Text section:
- Coat of Arms of the Argyros family
- Country: Byzantine Empire
- Founded: 9th century
- Founder: Leo Argyros (first known)
- Final ruler: Romanos III Argyros (Byzantine emperor)

= Argyros (Byzantine family) =

Byzantine aristocratic family

The House of Argyros (derived from ἄργυρος, "silver"), feminine Argyre (Ἀργυρή), Latinized as Argyrus and Argyra, was the name of a prominent aristocratic family of Roman Emperors of the Byzantine Empire active from the middle of the 9th century until the very end of the Empire in the 15th century, although it passed its peak after the mid-11th century. The name also evolved the variant forms Argyropoulos (Ἀργυρόπουλος) and the feminine Argyropoulina (Ἀργυροπουλίνα).
==History==
The Argyroi apparently originated in the province of Charsianon, where they had large estates. They hence belonged to the Anatolian land-holding military aristocracy (the "dynatoi"); indeed, they are among the earliest, and almost archetypal, such families to emerge, along with the Doukai. The family is first securely attested in the mid-9th century, but may have its origins in a certain patrikios Marianos and his son Eustathios, who was captured by the Umayyads in 740/41 and executed after refusing to convert to Islam.

Data items:
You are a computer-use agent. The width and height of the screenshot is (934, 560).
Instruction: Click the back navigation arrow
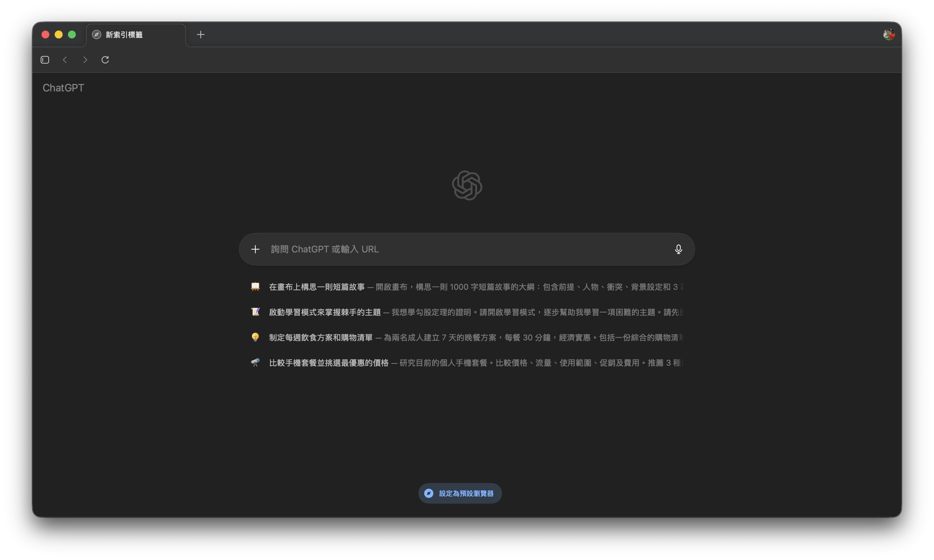[x=65, y=60]
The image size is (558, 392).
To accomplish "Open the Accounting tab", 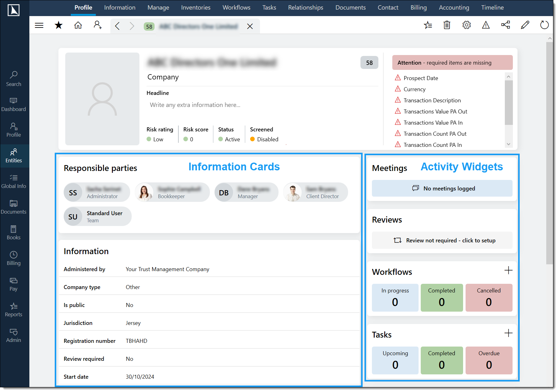I will [454, 8].
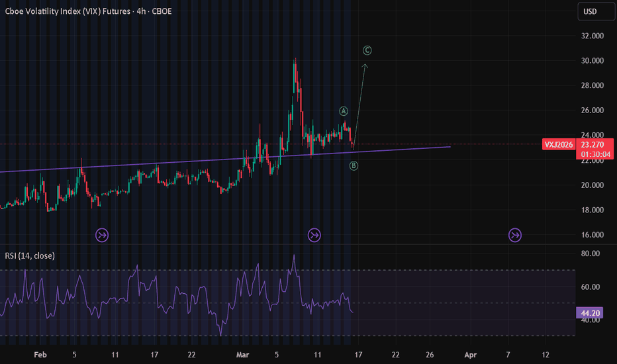617x364 pixels.
Task: Click the 30.000 price scale level
Action: click(593, 61)
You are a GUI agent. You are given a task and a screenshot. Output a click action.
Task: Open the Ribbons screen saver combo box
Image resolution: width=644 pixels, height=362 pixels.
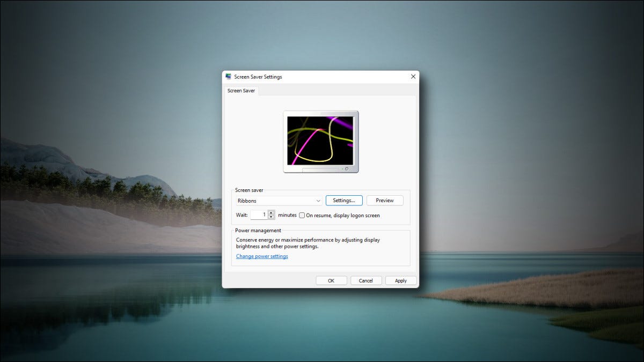[279, 201]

Stated problem:
Edit the passage of the Argyros family text that opens with "- Final ruler: Romanos" and closes with "feminine Argyropoulina (Ἀργυροπουλίνα).", putting "notable" in place of "prominent".

Task output:
- Final ruler: Romanos III Argyros (Byzantine emperor)

= Argyros (Byzantine family) =

Byzantine aristocratic family

The House of Argyros (derived from ἄργυρος, "silver"), feminine Argyre (Ἀργυρή), Latinized as Argyrus and Argyra, was the name of a notable aristocratic family of Roman Emperors of the Byzantine Empire active from the middle of the 9th century until the very end of the Empire in the 15th century, although it passed its peak after the mid-11th century. The name also evolved the variant forms Argyropoulos (Ἀργυρόπουλος) and the feminine Argyropoulina (Ἀργυροπουλίνα).